A few of the most memorable tips from a college student to a college student
1. Don’t Slack
Time management is one of the hardest things to do when transitioning from non-college life to that of a part-time or full-time student. When transitioning into college, there are a million and one more things to do. From going shopping after a class with your roommate to going out on a Tuesday night, the ultimate test to a collegiate is how to manage time correctly. The average student, traditional and non-traditional, has a job outside of their schooling. The lack of balance between work and study has been one of the leading causes of reduction in the college retention rates across the U.S. Make sure to know what exams or projects and assignments with due dates are approaching, so you can schedule in a planner or phone of designated times to buckle down and get it done. Trust me; you’ll thank your responsible self when you graduate.
2. Take Notes
Take notes! Take notes! Take notes! Get the idea? With all the extracurricular activities there is do take part in, it’s expected that you won’t retain everything your 60 year old professor has to say about Accounting 101. But when exam time approaches sooner rather than later, notes either by laptop or notebook will become your best friend. Plus, many professors will test over material from your notes—not just the textbook. This is a good way to show that you’re paying attention and stand out to your professors.
3. Office Hours
Take advantage of your professors’ office hours. Many professors are required to set a certain amount of time aside for students who may need extra help and/or advice on career development. However, many students do not take advantage of this opportunity. By attending office hours, you are making your face known to your professor, and you might even get some helpful hints on class assignments just for taking the time to ask. Don’t forget, he/she may just be a great reference or candidate for a letter of recommendation in the near future.

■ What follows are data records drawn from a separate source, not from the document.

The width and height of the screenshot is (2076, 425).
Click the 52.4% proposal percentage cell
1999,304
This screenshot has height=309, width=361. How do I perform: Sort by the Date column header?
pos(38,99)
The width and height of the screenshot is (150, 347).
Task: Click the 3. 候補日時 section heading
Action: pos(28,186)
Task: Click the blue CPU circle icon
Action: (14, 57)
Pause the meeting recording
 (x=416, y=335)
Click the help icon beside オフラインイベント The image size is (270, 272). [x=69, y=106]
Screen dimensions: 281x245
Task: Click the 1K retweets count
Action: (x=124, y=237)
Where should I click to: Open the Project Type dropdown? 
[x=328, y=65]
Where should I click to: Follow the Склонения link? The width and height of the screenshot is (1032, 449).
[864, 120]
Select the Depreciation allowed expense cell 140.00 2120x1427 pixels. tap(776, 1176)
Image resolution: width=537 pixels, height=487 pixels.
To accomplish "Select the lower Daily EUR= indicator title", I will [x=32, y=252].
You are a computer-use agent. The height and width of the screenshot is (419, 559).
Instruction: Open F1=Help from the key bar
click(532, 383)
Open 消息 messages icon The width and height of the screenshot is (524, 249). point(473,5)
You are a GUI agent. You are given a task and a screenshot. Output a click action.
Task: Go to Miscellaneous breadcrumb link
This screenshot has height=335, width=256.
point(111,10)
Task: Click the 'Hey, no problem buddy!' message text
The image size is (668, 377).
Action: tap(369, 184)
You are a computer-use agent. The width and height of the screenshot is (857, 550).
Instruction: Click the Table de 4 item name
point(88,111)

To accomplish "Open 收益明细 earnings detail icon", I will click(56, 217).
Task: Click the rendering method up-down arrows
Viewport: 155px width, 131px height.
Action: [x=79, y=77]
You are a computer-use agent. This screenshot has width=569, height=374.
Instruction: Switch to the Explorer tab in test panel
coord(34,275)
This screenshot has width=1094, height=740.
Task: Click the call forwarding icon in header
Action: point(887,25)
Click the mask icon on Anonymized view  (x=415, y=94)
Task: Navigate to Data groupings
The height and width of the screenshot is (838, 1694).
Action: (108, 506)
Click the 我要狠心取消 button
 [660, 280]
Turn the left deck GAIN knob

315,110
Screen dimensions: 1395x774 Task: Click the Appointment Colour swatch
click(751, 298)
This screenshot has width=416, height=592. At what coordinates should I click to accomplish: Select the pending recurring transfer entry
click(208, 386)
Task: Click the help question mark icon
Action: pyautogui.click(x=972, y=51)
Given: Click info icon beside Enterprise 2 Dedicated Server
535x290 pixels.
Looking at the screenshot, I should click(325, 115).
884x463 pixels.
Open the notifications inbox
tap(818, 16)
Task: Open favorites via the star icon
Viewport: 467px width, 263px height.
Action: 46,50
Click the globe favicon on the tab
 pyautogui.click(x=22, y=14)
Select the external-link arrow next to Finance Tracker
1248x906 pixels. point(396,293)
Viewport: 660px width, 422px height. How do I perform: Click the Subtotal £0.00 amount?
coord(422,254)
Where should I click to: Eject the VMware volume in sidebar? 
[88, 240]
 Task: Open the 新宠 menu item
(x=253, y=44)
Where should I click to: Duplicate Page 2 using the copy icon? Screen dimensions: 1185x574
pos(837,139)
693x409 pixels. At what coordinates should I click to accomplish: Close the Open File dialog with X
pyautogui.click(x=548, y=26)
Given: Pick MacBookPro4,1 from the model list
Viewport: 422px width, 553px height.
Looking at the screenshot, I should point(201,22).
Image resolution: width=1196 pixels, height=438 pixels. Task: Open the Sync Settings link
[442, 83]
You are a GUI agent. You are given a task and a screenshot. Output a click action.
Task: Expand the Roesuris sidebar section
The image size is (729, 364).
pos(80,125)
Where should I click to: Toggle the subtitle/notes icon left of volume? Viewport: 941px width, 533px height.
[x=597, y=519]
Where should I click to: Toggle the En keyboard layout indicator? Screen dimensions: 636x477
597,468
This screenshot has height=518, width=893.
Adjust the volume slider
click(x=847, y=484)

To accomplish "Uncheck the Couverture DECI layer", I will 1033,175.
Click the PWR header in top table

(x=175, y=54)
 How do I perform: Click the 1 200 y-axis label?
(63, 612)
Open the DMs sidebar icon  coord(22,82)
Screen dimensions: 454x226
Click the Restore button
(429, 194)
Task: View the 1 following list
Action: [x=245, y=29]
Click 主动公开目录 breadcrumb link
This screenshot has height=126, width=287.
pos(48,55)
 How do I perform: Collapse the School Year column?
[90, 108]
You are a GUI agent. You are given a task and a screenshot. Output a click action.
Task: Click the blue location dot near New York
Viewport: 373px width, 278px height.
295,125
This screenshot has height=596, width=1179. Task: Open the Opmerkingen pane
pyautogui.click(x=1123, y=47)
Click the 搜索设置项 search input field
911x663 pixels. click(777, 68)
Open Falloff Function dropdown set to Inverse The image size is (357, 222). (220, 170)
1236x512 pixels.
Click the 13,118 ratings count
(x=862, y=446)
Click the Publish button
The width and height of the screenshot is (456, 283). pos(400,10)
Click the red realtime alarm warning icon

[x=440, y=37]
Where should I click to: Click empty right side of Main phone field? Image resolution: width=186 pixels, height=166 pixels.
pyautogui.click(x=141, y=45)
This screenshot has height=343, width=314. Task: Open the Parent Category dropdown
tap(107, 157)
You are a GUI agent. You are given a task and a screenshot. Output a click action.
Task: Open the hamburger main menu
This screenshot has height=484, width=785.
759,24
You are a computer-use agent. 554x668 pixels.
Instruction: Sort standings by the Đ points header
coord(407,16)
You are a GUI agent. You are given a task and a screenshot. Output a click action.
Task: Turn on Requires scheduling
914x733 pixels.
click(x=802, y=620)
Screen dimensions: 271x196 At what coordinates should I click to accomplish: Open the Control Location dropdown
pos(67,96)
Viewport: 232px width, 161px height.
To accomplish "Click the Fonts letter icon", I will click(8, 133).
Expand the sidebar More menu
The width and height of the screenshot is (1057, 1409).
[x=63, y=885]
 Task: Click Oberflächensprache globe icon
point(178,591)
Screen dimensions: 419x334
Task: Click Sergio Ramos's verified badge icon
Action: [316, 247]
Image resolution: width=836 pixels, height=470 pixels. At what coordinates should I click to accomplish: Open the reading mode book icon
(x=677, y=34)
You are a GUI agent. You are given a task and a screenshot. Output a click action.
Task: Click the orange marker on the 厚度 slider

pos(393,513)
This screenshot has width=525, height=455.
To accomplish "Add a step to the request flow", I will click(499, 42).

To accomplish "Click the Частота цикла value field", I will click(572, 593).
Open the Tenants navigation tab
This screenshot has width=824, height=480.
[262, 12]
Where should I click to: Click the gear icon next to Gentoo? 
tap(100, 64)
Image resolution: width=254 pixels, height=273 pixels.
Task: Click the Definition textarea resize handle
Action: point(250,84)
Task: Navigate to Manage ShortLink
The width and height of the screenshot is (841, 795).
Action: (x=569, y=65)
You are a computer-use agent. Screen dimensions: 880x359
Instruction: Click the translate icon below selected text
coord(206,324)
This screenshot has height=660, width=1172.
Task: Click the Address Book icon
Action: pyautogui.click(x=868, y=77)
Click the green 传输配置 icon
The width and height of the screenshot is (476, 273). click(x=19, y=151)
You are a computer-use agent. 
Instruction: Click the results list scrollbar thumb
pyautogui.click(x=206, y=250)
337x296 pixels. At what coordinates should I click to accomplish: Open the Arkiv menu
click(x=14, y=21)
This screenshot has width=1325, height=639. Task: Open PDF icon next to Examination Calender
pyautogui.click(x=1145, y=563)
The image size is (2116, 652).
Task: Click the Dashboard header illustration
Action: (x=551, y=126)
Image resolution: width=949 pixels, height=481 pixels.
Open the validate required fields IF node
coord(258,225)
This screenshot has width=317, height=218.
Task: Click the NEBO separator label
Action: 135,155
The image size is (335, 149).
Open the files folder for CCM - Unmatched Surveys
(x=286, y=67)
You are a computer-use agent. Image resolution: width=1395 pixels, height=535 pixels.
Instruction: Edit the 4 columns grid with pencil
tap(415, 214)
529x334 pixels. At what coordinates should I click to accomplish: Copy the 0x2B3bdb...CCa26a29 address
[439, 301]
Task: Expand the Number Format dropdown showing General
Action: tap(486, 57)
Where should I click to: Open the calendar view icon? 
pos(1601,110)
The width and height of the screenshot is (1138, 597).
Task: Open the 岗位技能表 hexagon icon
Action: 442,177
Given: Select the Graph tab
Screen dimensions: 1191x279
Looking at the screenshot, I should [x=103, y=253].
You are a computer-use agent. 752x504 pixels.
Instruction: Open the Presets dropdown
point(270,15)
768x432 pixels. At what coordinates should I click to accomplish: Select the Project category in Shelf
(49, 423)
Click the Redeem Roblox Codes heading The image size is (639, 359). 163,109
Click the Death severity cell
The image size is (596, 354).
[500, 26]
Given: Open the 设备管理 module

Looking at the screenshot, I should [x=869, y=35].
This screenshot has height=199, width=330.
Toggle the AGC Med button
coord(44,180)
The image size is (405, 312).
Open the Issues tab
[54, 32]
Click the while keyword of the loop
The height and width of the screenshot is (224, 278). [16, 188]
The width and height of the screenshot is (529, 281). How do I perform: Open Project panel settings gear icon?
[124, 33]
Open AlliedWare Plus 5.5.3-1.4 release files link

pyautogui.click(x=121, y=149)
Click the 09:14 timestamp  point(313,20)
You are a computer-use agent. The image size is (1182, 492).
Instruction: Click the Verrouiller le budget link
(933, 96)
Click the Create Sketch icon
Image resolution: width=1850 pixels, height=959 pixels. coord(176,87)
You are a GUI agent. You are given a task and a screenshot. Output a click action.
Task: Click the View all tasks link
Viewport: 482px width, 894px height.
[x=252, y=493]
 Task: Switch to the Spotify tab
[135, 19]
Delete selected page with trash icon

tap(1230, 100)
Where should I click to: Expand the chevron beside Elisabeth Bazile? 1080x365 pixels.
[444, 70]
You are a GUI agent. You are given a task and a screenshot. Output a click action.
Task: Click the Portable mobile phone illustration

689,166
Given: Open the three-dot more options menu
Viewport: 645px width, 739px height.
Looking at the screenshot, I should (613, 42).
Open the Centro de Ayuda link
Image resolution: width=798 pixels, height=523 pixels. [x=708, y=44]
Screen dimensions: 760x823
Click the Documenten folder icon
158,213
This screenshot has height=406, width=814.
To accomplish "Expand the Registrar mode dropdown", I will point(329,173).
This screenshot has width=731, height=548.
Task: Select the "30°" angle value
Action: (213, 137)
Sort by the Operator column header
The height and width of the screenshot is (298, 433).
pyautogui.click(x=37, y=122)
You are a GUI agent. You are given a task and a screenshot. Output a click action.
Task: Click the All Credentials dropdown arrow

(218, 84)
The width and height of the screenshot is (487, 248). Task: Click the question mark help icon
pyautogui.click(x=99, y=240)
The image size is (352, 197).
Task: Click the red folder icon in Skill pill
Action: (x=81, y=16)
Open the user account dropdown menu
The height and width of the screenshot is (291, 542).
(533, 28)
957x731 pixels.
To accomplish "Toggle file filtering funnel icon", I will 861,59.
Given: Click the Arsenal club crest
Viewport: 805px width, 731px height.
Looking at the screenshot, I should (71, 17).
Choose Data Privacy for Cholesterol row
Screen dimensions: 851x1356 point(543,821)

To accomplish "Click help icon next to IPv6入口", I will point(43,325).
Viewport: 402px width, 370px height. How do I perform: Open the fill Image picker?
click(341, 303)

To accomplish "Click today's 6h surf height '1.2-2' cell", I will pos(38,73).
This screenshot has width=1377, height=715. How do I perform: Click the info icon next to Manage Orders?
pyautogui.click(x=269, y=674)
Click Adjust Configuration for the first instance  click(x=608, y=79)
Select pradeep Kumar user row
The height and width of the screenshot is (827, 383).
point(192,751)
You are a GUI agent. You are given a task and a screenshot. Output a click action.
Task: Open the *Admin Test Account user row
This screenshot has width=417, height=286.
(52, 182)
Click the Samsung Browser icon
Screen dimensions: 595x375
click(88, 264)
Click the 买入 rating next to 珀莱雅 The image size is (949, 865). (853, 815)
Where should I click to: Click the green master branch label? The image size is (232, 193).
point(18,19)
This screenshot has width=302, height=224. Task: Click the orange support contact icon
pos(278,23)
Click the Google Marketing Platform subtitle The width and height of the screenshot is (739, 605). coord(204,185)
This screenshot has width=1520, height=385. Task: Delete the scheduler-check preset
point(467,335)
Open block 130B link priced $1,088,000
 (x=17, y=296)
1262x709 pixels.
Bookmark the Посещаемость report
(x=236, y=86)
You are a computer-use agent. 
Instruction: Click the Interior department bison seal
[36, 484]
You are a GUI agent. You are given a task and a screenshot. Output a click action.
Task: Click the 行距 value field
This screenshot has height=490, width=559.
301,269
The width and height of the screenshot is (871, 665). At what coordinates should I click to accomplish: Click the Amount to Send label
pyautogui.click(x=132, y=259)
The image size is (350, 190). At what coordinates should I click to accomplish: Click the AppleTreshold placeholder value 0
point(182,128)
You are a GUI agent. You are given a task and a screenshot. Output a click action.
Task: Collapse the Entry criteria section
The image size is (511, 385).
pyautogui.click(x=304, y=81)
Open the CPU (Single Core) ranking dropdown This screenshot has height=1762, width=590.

If one thing is remembered from this article. It’s all about WHO you know. Some say your connections are almost more important than your resume. In some cases this is true, but do not go and drop out of college—your connections wouldn’t like that. Building a network of people to seek life advice from, study with, or to become life-long friends, all of these are intangible benefits of a college career. Calculus derivatives may or may not be remembered in upcoming years, but connections last a lifetime. So get involved. Make friends with at least one or two people in class. Campus will seem much smaller and confidence for tests will be noticed with increased test scores from late night study sessions. Plus, this will help with communication and social skills. That’s definitely a go-to skill for employers!
5. 3 Letters—F.U.N.
Forty years from now what are you going to remember about college? “Oh I remember that Accounting 101 exam. It really kicked my butt with debits and credits.” Maybe. But you’re more likely to remember all the fun times you had with friends when you shouldn’t have stayed up so late on a weeknight going to Taco Bell. You’re going to remember the semester when you met your best friend in the dorms or nearby apartment or even the small, random events that have shaped you into the well seasoned adult you are today. Memories like these are lessons learned outside of the classroom that will be stories to tell for years to come when someone asks “What tips can you give me before heading off to college?”